■ Exercise task a
In the rows below, swap "screenshot" for "screen capture" and keep everything else the same. Leave the pictures out of your answer.

■ Text
* * *

For tips: Don't always shoot standing tall. Take photos from different perspectives. Stand on chairs, crouch down, etc.... Also, know what's happening and when and be there to catch it. Sometimes this doesn't work, as parties are mostly spontaneous. Just be aware of what's going on and enjoy yourself.


----------



## MK5GTI (Oct 26, 2012)

i just can't believe the OP complain ISO 400 from a somewhat new T1i. especially you are printing 4x6.

i used to own that T1i, i use up to ISO 1600 all the time if i print 4x6, 3200 doesn't look that bad too.

i guess slight noise really bother some photographer. ;D


----------



## Juliuslepetit (Oct 26, 2012)

MK5GTI said:


> i just can't believe the OP complain ISO 400 from a somewhat new T1i. especially you are printing 4x6.
> 
> i used to own that T1i, i use up to ISO 1600 all the time if i print 4x6, 3200 doesn't look that bad too.
> 
> i guess slight noise really bother some photographer. ;D



Really! Go and get these shots à 800, 1600 or even 3200. You'll be blown by how much ambient light and atmosphere you'll get. I think that this is what you want from those party shots.

This will also use much less flash power and expand your battery's lifetime. Also, your owner's manual tells you that you shouldn't shot more thant 10 or 15 shots in a row at flash full strenght because it can overheat it or change the color of the flash glass cause of the heat... Another reason to put up the iso and open aperture as it requires less flash power and more safety shooting. Canon's flash don't stop by themselves because they're overheating, you have to be careful for that.

I agree with others, shooting in manual at 1/60 to 1/100, wide open to f/4, iso 800 to 3200, flash bounced off 90° or 60° and you will certainly have the results you want. I suggest TTL flash (metering Throught The Lens) and get the benefit of that 9-10ft roof. It will help you have a more diffused light on your subject as you know.

Also, turning your "to much grainy photo" in black and white gives an interesting result too. Kind of old looking photography. Give it a try!

Have a nice time


----------



## Synomis192 (Oct 26, 2012)

Z said:


> Hmm. Yes!
> 
> Okay, so in your situation I'd want to try to capture as much of the ambient of the party as possible. I'd probably start off with your 50mm (80mm 'equivalent' and a nice portrait lens on crop) in manual mode: ISO 400, f/2.8 at 1/60sec. Chimp your screen for a rough idea of where your exposure is landing.

* * *

■ Data for this task
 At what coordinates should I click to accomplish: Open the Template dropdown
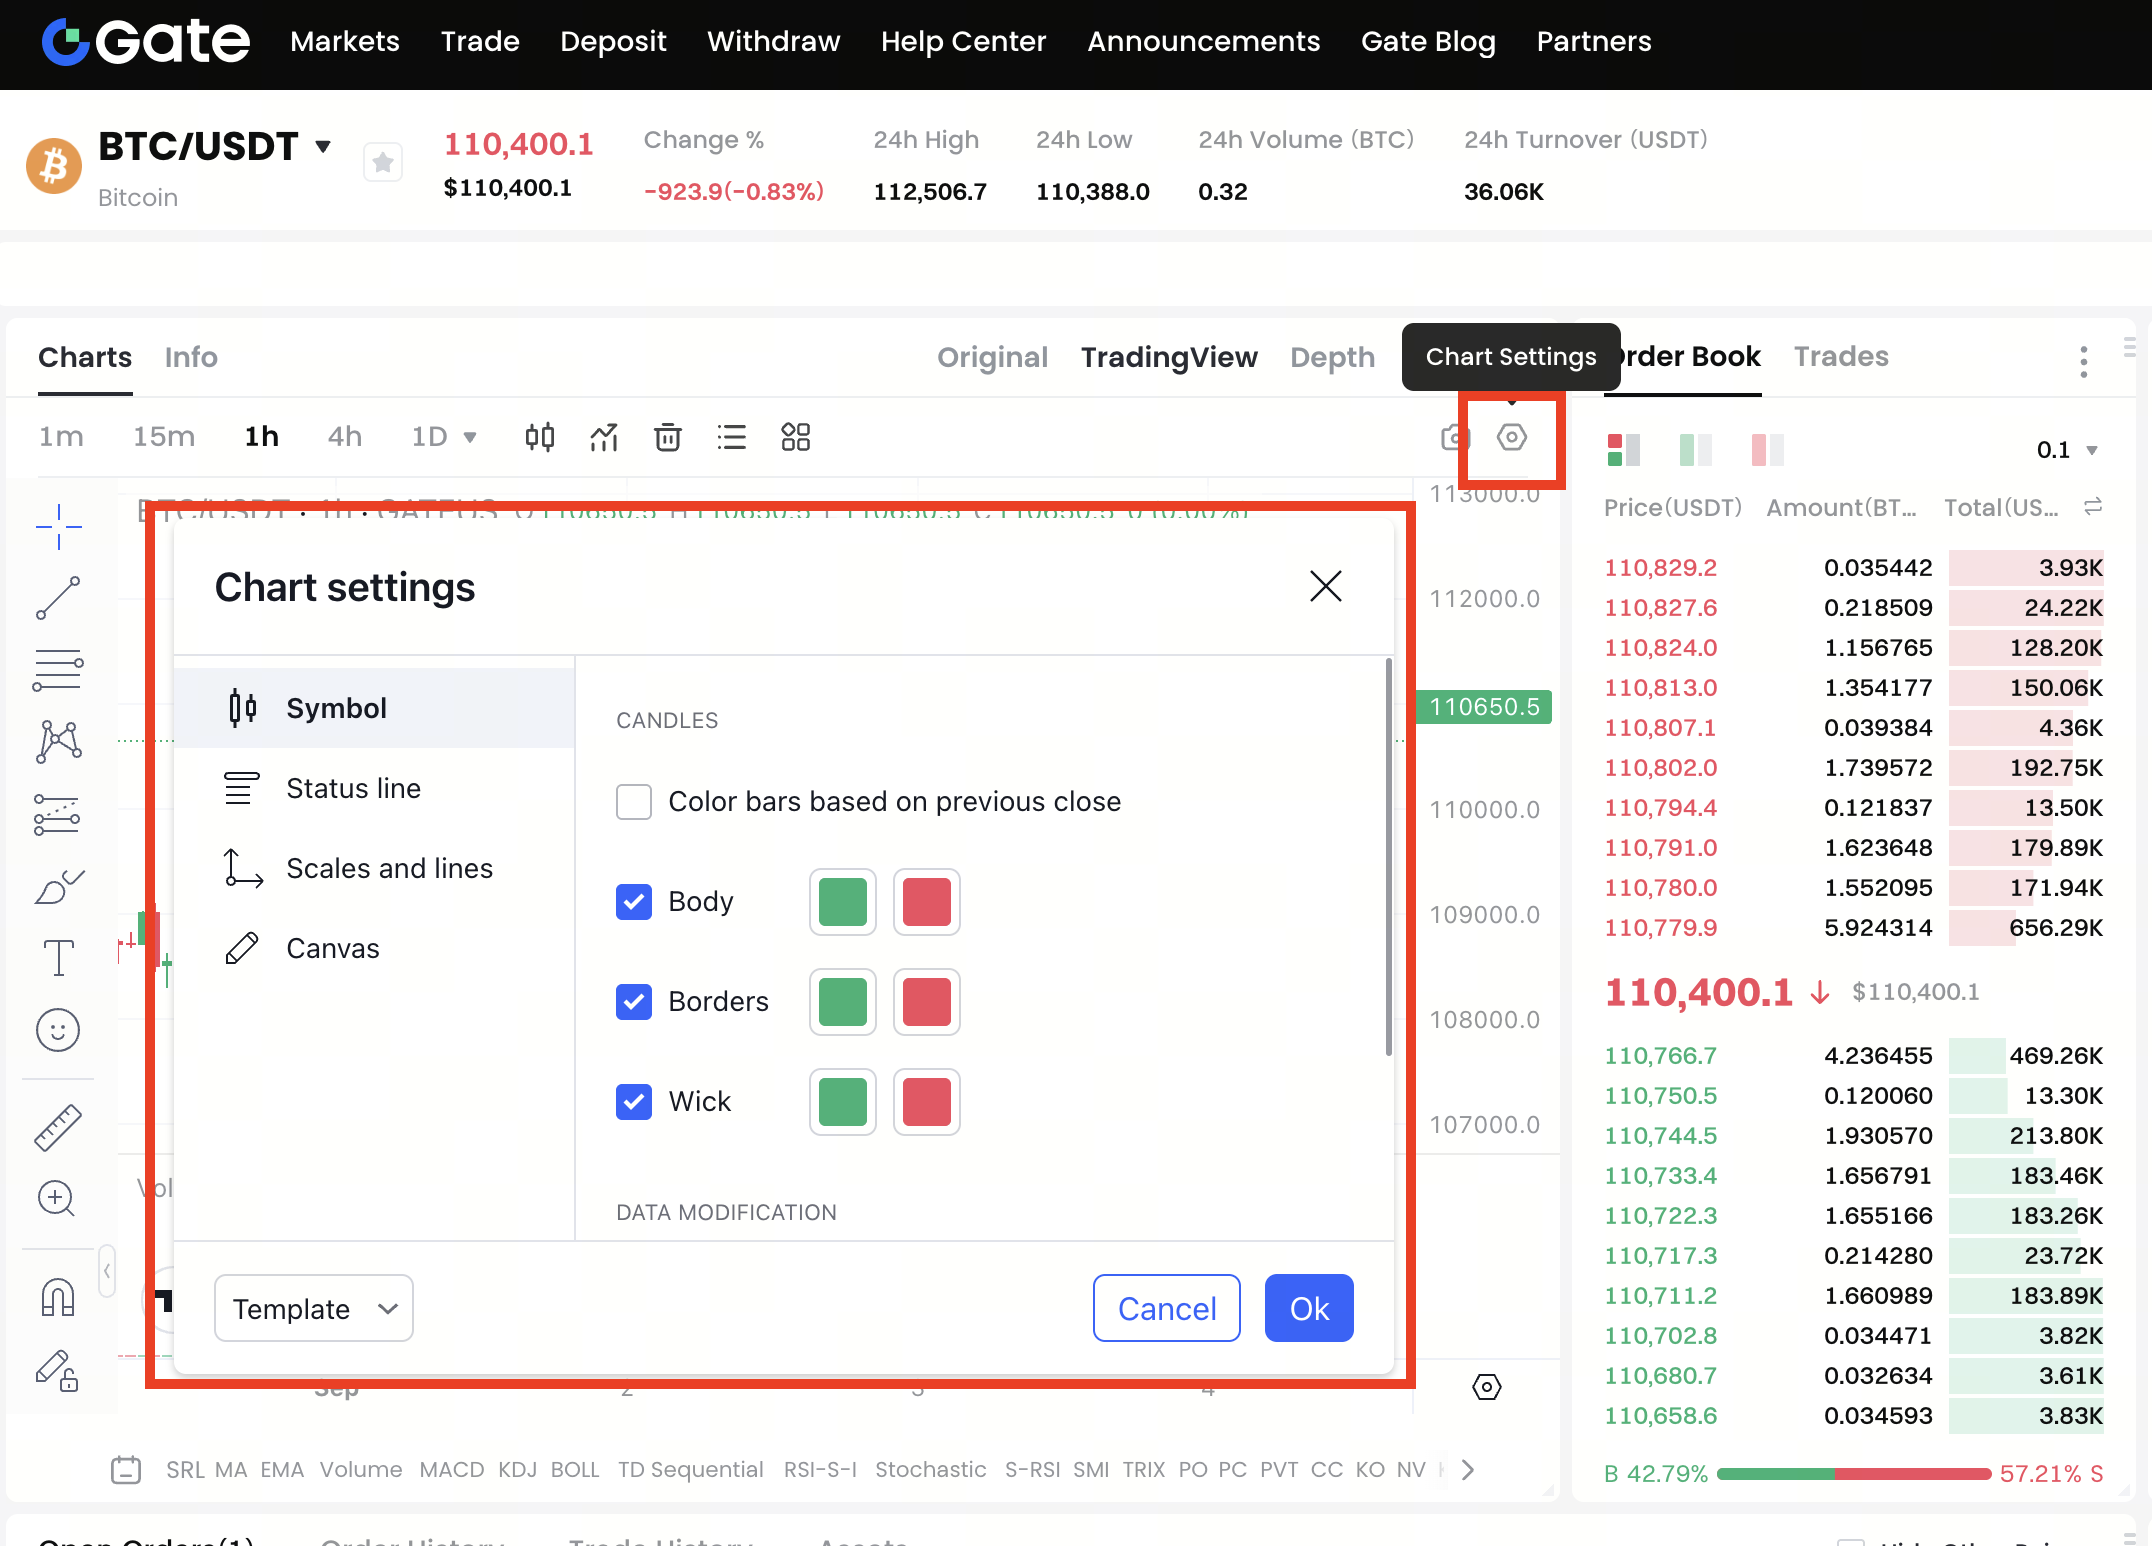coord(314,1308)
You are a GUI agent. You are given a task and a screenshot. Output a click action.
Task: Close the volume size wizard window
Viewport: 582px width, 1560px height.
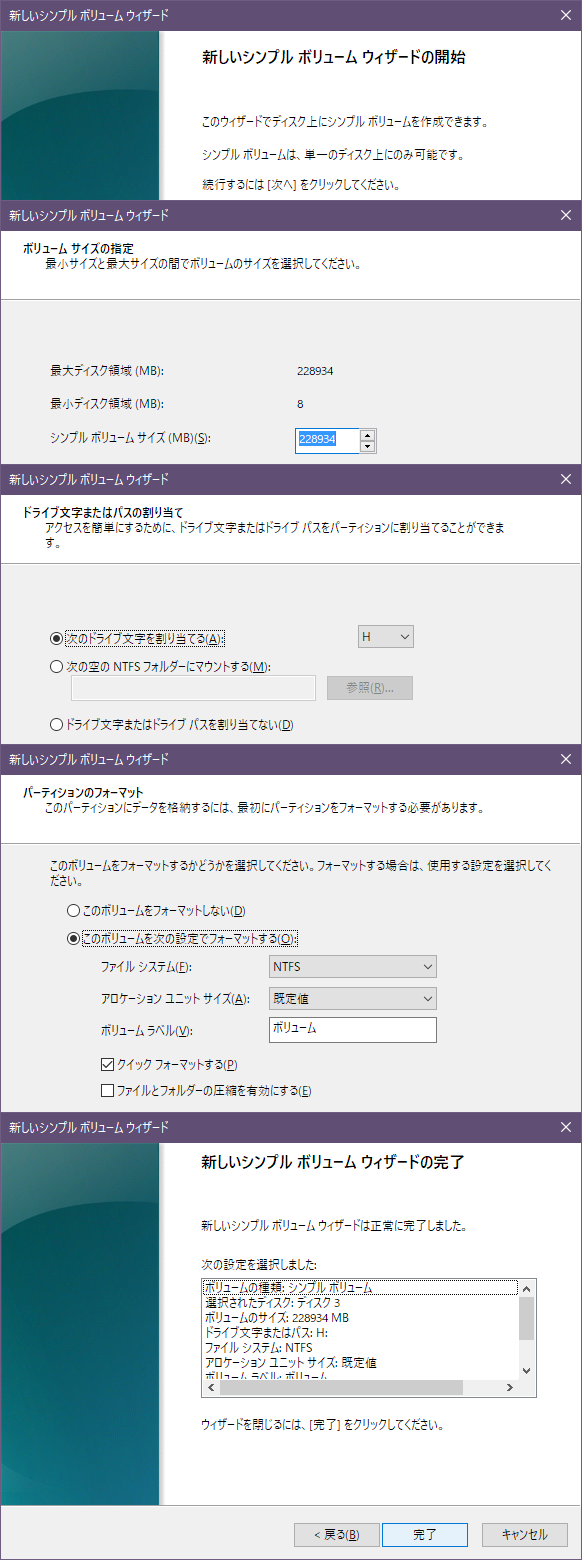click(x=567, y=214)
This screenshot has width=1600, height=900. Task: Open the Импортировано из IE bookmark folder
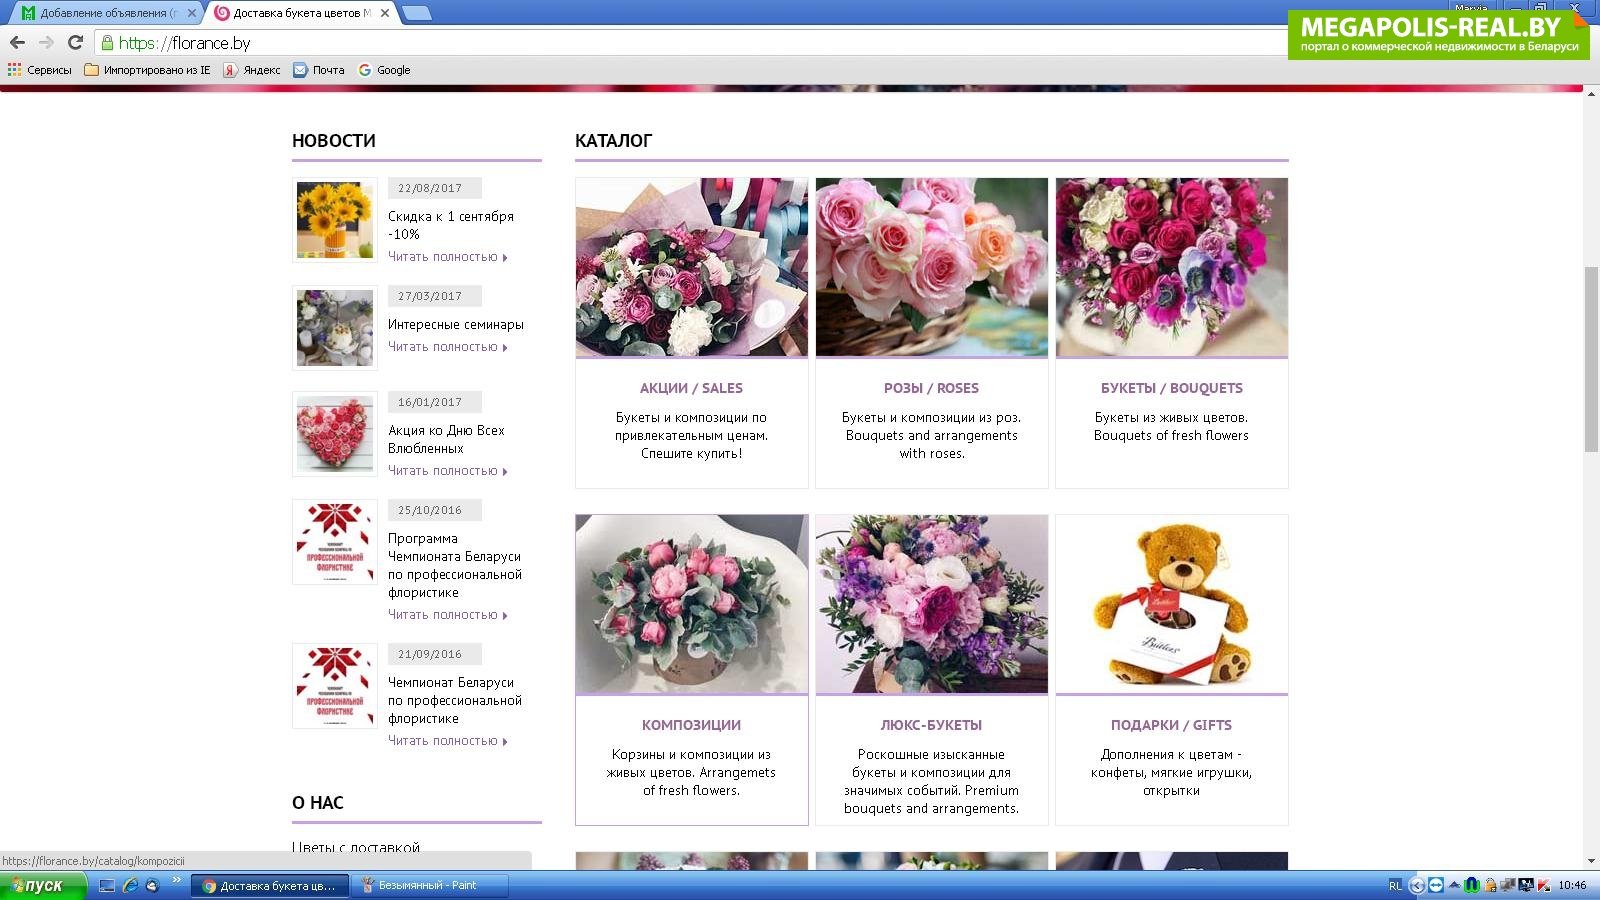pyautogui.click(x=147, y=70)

* * *

■ Exercise task b
In the forum thread on party photography, what shutter speed range does Juliuslepetit recommend for shooting in manual?

■ Final result a
 At what coordinates should I click to accomplish: Open the Template dropdown
coord(314,1308)
You are a GUI agent. You are given a task and a screen capture. Output a click action.
Task: Close the volume size wizard window
Viewport: 582px width, 1560px height.
click(x=567, y=214)
This screen capture has width=1600, height=900. Task: Open the Импортировано из IE bookmark folder
pyautogui.click(x=147, y=70)

■ Final result b
1/60 to 1/100.